My ex left me about 5 months ago and since then I've been a bit of a wreck. I won't go too much into detail but I was driving myself crazy with the thought of her and other guys. I was really a mess. Barely eating and sleeping.

 

Anyway, about a month ago I started a period of NC and I've been very strict on myself. This worked wonders, and for the past month I noticed a gradual improvement in how I felt culminating in last week when I was dare I say it, nearly back to normal. All the thoughts of her with other guys were gone and I felt fine.

 

So guess who I get an email from saying that they miss me and think about me every day? At first this made me even more happy, it was proof my NC worked and made me feel a lot better about myself. The mistake I made though, was replying to the email.
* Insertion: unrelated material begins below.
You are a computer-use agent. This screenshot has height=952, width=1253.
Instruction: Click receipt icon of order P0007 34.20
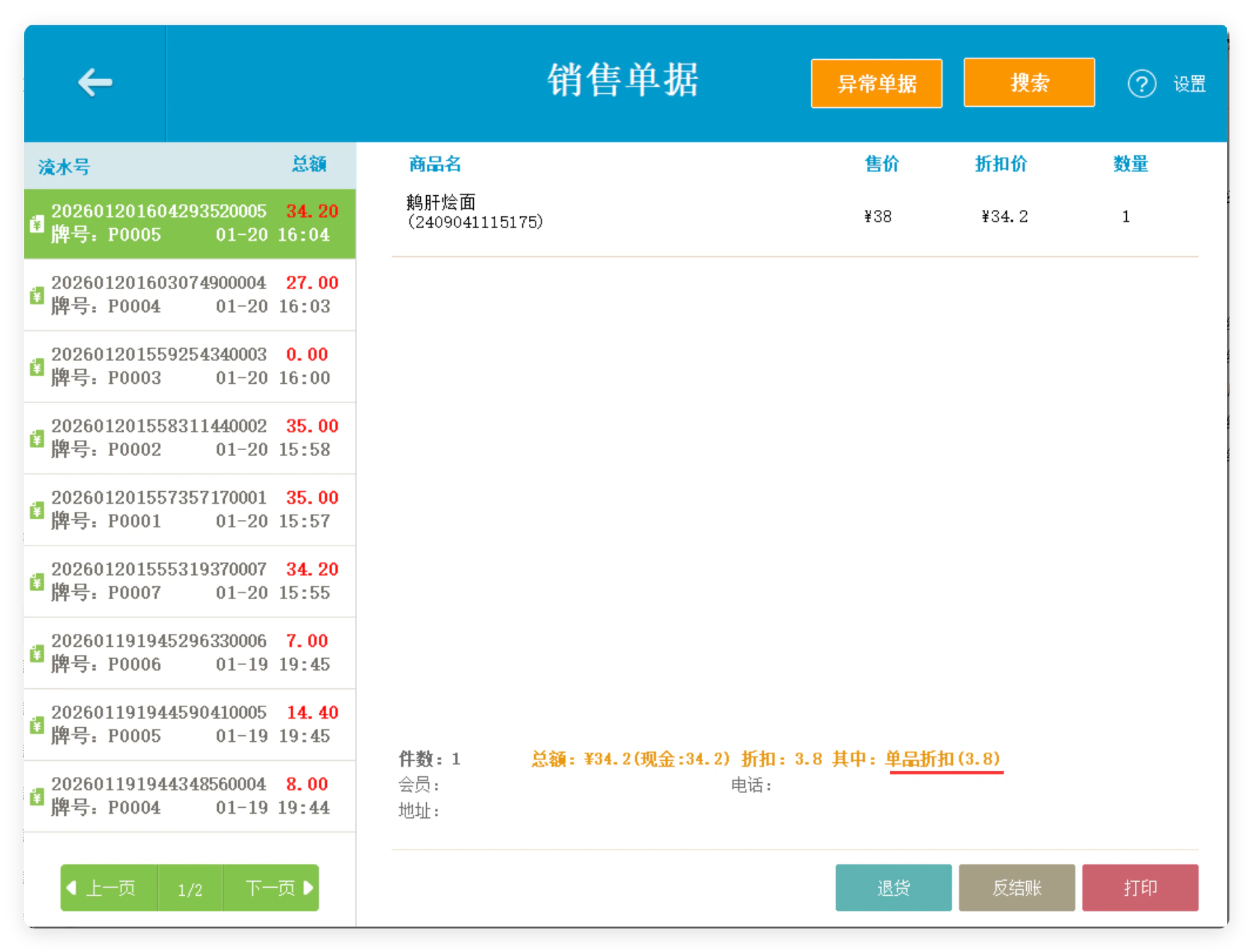pyautogui.click(x=37, y=582)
We then spoke for the rest of the night online.

 

For some reason, and I don't know why, this has put me right back to how I felt a few months ago. Now I'm thinking 'I wonder if she still misses me' and 'I wonder if she's thinking about me now'. I want to get her out of my head so badly but I can't.

 

One email halted all the progress I made. Anything similar happen to anyone else or anybody got any advice?

 

edit; I kept that pretty short, but if you want to know any details about the relationship just ask.

Posted
My ex left me about 5 months ago and since then I've been a bit of a wreck. I won't go too much into detail but I was driving myself crazy with the thought of her and other guys. I was really a mess. Barely eating and sleeping.

 

Anyway, about a month ago I started a period of NC and I've been very strict on myself. This worked wonders, and for the past month I noticed a gradual improvement in how I felt culminating in last week when I was dare I say it, nearly back to normal. All the thoughts of her with other guys were gone and I felt fine.

 

So guess who I get an email from saying that they miss me and think about me every day? At first this made me even more happy, it was proof my NC worked and made me feel a lot better about myself. The mistake I made though, was replying to the email. We then spoke for the rest of the night online.

 

For some reason, and I don't know why, this has put me right back to how I felt a few months ago. Now I'm thinking 'I wonder if she still misses me' and 'I wonder if she's thinking about me now'. I want to get her out of my head so badly but I can't.

 

One email halted all the progress I made. Anything similar happen to anyone else or anybody got any advice?

 

edit; I kept that pretty short, but if you want to know any details about the relationship just ask.

 

I'm with you bruddah. I posted a thread similar to this yesterday.

 

Except my no contact was much shorter.

 

I felt myself progressing a week after the breakup. I started thinking more for MYSELF and dwelling less on her.

 

Then she calls me in the middle of the night out of nowhere and asks me if I still miss her, if I'm seeing anyone else, and begging me to see her soon. I thought, "Hey that's great. This no contact thing worked."

 

Now I haven't heard from her in 3 days, and I wonder what's going on. THIS TOTALLY SUCKS. We're just being screwed with. I have to get myself to thinking again that she doesn't care about me anymore, so I shouldn't care about her. But it's hard when in our last conversation she was still calling me "baby." ARGH!!!!

 

Just keep doing again what you did before the contact was made. I'm trying to shove it out of my head again, and I don't want to expect any more calls. We'll get there soon enough. It was your fault in responding to the email, and it was my fault for picking up the phone, knowing it was her calling.

Posted

My #1 girl used to work with me so I was on daily roller coaster ride. Totally screwed me over. She now works in a different dept. and we rarely see each other and I never talk to her. This helped me to heal but not completely. When I see her I'm screwed up for two days after. Girl #2 quit and we used to talk and I went NC with her. Then month later she called to see how I was doing, etc. and then nothing. But I don't feel for her as much as for girl #1 thus I don't feel as bad. If she calls, we'll talk like friends and then she has to call me because I won't call her. One thing that I'm good at is I can totally turn off myself. I have a strong will. The only negative about this is that the girls make me feel guilty when I do this and I feel like apologizing to them. Then I realize that I need to heal and that is more important to me then their friendship. Another temptation hard to avoid for me at first was talking to the #1 girl's relatives who also work at my place. I always wanted to find out how she was doing, etc. basically hoping she and I would get together. That was a mistake because it would send me back couple days and I would feel like crap again. Anyways, if you can go total NC and within couple of months you should heal.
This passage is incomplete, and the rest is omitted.